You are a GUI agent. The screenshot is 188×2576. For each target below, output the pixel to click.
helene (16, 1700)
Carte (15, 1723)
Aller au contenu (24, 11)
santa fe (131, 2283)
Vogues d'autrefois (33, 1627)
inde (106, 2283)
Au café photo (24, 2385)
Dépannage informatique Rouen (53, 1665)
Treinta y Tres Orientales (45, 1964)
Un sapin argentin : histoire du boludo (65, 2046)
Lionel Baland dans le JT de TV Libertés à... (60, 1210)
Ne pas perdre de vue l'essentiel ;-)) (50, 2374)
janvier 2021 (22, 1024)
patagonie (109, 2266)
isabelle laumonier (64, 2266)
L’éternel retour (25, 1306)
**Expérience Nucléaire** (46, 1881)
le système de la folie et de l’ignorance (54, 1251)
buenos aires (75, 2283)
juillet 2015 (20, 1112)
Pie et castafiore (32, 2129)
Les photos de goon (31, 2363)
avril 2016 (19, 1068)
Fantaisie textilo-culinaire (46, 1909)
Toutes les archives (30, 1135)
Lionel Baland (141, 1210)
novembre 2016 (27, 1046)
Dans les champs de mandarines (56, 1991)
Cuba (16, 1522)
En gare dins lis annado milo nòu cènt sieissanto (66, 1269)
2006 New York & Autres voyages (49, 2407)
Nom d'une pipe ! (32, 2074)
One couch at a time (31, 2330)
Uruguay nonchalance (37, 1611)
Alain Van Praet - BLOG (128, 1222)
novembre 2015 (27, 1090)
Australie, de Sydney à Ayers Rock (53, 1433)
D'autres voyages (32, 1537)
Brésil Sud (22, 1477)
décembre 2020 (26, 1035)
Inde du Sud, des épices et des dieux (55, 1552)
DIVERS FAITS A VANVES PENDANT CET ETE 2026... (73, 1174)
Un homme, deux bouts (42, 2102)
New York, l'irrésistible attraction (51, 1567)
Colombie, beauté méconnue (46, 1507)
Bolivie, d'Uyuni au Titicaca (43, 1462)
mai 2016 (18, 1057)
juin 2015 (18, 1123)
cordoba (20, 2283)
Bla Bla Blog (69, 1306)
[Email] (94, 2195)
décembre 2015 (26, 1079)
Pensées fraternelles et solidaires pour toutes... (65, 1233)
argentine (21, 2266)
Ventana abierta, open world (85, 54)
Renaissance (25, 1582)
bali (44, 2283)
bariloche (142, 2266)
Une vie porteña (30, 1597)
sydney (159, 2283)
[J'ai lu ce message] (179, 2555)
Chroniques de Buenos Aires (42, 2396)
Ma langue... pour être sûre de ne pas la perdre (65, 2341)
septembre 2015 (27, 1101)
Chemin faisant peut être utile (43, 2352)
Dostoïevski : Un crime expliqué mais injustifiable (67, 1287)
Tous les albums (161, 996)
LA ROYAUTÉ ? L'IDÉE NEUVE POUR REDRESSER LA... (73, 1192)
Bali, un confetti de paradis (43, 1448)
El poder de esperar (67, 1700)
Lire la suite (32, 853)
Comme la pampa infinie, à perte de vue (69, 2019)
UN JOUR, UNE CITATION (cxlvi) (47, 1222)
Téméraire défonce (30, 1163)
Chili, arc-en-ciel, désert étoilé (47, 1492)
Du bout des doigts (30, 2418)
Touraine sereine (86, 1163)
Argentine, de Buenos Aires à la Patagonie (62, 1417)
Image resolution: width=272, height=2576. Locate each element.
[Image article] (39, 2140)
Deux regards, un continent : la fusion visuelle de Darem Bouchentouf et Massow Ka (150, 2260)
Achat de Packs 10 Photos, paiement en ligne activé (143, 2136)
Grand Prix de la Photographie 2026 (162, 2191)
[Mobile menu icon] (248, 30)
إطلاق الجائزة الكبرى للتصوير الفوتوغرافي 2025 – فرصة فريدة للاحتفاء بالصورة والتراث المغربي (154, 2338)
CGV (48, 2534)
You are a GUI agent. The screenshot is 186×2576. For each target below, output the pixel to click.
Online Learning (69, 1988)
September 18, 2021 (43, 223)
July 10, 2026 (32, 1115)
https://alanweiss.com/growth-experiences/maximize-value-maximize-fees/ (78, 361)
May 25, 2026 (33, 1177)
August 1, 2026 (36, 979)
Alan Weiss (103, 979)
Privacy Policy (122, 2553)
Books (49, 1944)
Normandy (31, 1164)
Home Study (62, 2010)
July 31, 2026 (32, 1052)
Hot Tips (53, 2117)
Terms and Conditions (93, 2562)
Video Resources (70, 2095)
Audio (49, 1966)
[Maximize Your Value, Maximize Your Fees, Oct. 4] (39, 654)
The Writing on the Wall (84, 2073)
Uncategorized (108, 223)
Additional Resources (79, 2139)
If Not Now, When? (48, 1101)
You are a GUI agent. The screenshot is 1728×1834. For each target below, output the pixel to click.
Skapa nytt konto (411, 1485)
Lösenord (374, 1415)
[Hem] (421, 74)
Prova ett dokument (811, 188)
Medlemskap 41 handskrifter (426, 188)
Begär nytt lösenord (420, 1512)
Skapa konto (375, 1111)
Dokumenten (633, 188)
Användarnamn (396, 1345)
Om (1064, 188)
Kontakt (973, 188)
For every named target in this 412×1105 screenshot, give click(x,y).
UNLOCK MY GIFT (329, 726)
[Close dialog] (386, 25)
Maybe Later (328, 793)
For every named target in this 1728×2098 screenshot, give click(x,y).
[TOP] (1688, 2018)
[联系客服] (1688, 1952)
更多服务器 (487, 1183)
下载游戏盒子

★ ★ ★

**EXERCISE INSTRUCTIONS:** Nothing in the listing may be left out; repeat it all exactly.

**OUTPUT FOR THIS TASK:**
You are a GUI agent. The screenshot is 188×2576. For each target below, output the pixel to click.
helene (16, 1700)
Carte (15, 1723)
Aller au contenu (24, 11)
santa fe (131, 2283)
Vogues d'autrefois (33, 1627)
inde (106, 2283)
Au café photo (24, 2385)
Dépannage informatique Rouen (53, 1665)
Treinta y Tres Orientales (45, 1964)
Un sapin argentin : histoire du boludo (65, 2046)
Lionel Baland dans le JT de TV Libertés à... (60, 1210)
Ne pas perdre de vue l'essentiel ;-)) (50, 2374)
janvier 2021 (22, 1024)
patagonie (109, 2266)
isabelle laumonier (64, 2266)
L’éternel retour (25, 1306)
**Expérience Nucléaire** (46, 1881)
le système de la folie et de l’ignorance (54, 1251)
buenos aires (75, 2283)
juillet 2015 (20, 1112)
Pie et castafiore (32, 2129)
Les photos de goon (31, 2363)
avril 2016 (19, 1068)
Fantaisie textilo-culinaire (46, 1909)
Toutes les archives (30, 1135)
Lionel Baland (141, 1210)
novembre 2016 (27, 1046)
Dans les champs de mandarines (56, 1991)
Cuba (16, 1522)
En gare dins lis annado milo nòu cènt sieissanto (66, 1269)
2006 New York & Autres voyages (49, 2407)
Nom d'une pipe ! (32, 2074)
One couch at a time (31, 2330)
Uruguay nonchalance (37, 1611)
Alain Van Praet - BLOG (128, 1222)
novembre 2015 (27, 1090)
Australie, de Sydney à Ayers Rock (53, 1433)
D'autres voyages (32, 1537)
Brésil Sud (22, 1477)
décembre 2020 (26, 1035)
Inde du Sud, des épices et des dieux (55, 1552)
DIVERS FAITS A VANVES PENDANT CET ETE 2026... (73, 1174)
Un homme, deux bouts (42, 2102)
New York, l'irrésistible attraction (51, 1567)
Colombie, beauté méconnue (46, 1507)
Bolivie, d'Uyuni au Titicaca (43, 1462)
mai 2016 (18, 1057)
juin 2015 (18, 1123)
cordoba (20, 2283)
Bla Bla Blog (69, 1306)
[Email] (94, 2195)
décembre 2015 (26, 1079)
Pensées fraternelles et solidaires pour toutes... (65, 1233)
argentine (21, 2266)
Ventana abierta, open world (85, 54)
Renaissance (25, 1582)
bali (44, 2283)
bariloche (142, 2266)
Une vie porteña (30, 1597)
sydney (159, 2283)
[J'ai lu ce message] (179, 2555)
Chroniques de Buenos Aires (42, 2396)
Ma langue... pour être sûre de ne pas la perdre (65, 2341)
septembre 2015 (27, 1101)
Chemin faisant peut être utile (43, 2352)
Dostoïevski : Un crime expliqué mais injustifiable (67, 1287)
Tous les albums (161, 996)
LA ROYAUTÉ ? L'IDÉE NEUVE POUR REDRESSER LA... (73, 1192)
Bali, un confetti de paradis (43, 1448)
El poder de esperar (67, 1700)
Lire la suite (32, 853)
Comme la pampa infinie, à perte de vue (69, 2019)
UN JOUR, UNE CITATION (cxlvi) (47, 1222)
Téméraire défonce (30, 1163)
Chili, arc-en-ciel, désert étoilé (47, 1492)
Du bout des doigts (30, 2418)
Touraine sereine (86, 1163)
Argentine, de Buenos Aires à la Patagonie (62, 1417)
Image resolution: width=272, height=2576. Locate each element.
[Image article] (39, 2140)
Deux regards, un continent : la fusion visuelle de Darem Bouchentouf et Massow Ka (150, 2260)
Achat de Packs 10 Photos, paiement en ligne activé (143, 2136)
Grand Prix de la Photographie 2026 (162, 2191)
[Mobile menu icon] (248, 30)
إطلاق الجائزة الكبرى للتصوير الفوتوغرافي 2025 – فرصة فريدة للاحتفاء بالصورة والتراث المغربي (154, 2338)
CGV (48, 2534)
You are a GUI agent. The screenshot is 186×2576. For each target below, output the pixel to click.
Online Learning (69, 1988)
September 18, 2021 (43, 223)
July 10, 2026 (32, 1115)
https://alanweiss.com/growth-experiences/maximize-value-maximize-fees/ (78, 361)
May 25, 2026 (33, 1177)
August 1, 2026 (36, 979)
Alan Weiss (103, 979)
Privacy Policy (122, 2553)
Books (49, 1944)
Normandy (31, 1164)
Home Study (62, 2010)
July 31, 2026 (32, 1052)
Hot Tips (53, 2117)
Terms and Conditions (93, 2562)
Video Resources (70, 2095)
Audio (49, 1966)
[Maximize Your Value, Maximize Your Fees, Oct. 4] (39, 654)
The Writing on the Wall (84, 2073)
Uncategorized (108, 223)
Additional Resources (79, 2139)
If Not Now, When? (48, 1101)
You are a GUI agent. The screenshot is 1728×1834. For each target below, output the pixel to click.
Skapa nytt konto (411, 1485)
Lösenord (374, 1415)
[Hem] (421, 74)
Prova ett dokument (811, 188)
Medlemskap 41 handskrifter (426, 188)
Begär nytt lösenord (420, 1512)
Skapa konto (375, 1111)
Dokumenten (633, 188)
Användarnamn (396, 1345)
Om (1064, 188)
Kontakt (973, 188)
For every named target in this 412×1105 screenshot, give click(x,y).
UNLOCK MY GIFT (329, 726)
[Close dialog] (386, 25)
Maybe Later (328, 793)
For every named target in this 1728×2098 screenshot, give click(x,y).
[TOP] (1688, 2018)
[联系客服] (1688, 1952)
更多服务器 (487, 1183)
下载游戏盒子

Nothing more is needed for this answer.